New Rule Proposal, If Finalized, Will Likely Face a Legal Challenge

WASHINGTON, D.C. – Today, the Consumer Financial Protection Bureau (CFPB) under the leadership of new director Kathy Kraninger has proposed to largely repeal a common-sense rule that was scheduled to go into effect later this year that would impose limits on payday lenders that entrap borrowers in unaffordable loans.

“The CFPB has proposed to eviscerate protections against predatory lending by cutting out the heart of the payday rule, which requires that lenders only make loans that borrowers have the ability to repay without re-borrowing,” said Lauren Saunders, associate director of the National Consumer Law Center (NCLC). “Payday lenders have a predatory business model where they profit while families are plunged into an unaffordable debt trap of loans at rates that reach 400% APR or higher.”

“The sudden reversal by the CFPB, which is charged with protecting consumers, flies in the face of extensive evidence of the harm of payday loans.
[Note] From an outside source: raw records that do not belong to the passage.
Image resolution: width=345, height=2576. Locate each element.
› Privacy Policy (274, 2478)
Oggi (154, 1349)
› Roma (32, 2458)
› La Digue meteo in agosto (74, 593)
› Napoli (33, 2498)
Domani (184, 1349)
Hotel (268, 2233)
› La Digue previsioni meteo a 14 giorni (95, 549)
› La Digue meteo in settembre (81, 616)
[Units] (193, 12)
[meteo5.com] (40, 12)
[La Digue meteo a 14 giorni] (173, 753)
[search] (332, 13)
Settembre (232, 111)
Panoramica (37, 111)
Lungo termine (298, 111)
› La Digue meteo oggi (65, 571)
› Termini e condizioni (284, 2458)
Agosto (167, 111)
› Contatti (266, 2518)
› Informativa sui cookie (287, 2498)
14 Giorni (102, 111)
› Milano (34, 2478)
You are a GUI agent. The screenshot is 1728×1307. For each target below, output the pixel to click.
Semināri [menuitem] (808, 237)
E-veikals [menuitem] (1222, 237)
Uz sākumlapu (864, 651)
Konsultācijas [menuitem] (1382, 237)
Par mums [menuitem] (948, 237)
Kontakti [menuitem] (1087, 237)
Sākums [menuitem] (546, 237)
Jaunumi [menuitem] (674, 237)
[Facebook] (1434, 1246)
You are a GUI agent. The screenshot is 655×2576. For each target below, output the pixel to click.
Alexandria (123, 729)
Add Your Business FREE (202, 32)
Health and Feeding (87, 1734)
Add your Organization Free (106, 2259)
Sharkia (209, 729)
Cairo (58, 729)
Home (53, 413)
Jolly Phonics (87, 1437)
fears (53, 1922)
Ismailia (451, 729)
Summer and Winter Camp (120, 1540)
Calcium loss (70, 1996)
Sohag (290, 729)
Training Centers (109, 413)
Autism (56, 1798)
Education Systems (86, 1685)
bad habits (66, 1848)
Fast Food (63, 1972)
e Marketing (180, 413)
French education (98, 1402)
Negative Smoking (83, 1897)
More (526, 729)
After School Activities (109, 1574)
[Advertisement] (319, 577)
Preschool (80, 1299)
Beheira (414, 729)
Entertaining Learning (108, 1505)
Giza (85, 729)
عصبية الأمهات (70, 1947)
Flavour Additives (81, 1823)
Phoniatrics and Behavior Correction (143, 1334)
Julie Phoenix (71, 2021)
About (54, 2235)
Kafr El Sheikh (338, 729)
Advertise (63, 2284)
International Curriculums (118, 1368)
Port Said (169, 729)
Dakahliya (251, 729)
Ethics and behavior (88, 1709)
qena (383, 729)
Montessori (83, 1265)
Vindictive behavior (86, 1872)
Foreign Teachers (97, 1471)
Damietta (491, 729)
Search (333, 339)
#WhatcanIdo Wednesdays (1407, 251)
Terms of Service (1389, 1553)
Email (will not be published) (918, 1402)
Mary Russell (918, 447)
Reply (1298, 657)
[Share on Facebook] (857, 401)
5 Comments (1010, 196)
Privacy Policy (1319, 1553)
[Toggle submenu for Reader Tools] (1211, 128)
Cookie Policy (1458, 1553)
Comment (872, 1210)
The agency’s proposal is arbitrary and capricious and will certainly face a legal challenge if it is finalized,” Saunders added.

The original 2017 payday rule, scheduled to go into effect in August of 2019, was adopted after more than five years of extensive study, data collection, and public feedback. Congress refused to roll back the rule in May 2018, one of the few resolutions brought under the Congressional Review Act that did not advance.

The public overwhelmingly supports reform of the payday loan industry. A survey shows that 73% of Americans support requiring payday lenders to check a borrower’s ability to pay before lending money and over 70% of both Democrats and Republicans supported the Consumer Bureau rule. Payday loans are illegal in 16 states and the District of Columbia.

“Voters of all stripes, such as those in Colorado last year and South Dakota in 2016, overwhelmingly vote to cap interest rates at 36% or less whenever they get the chance,” Saunders noted. “The public should tell the CFPB loudly and clearly to abandon this gift to payday loan predators.”

The deadline to comment on the CFPB’s proposal will be three months after it appears in the Federal Register.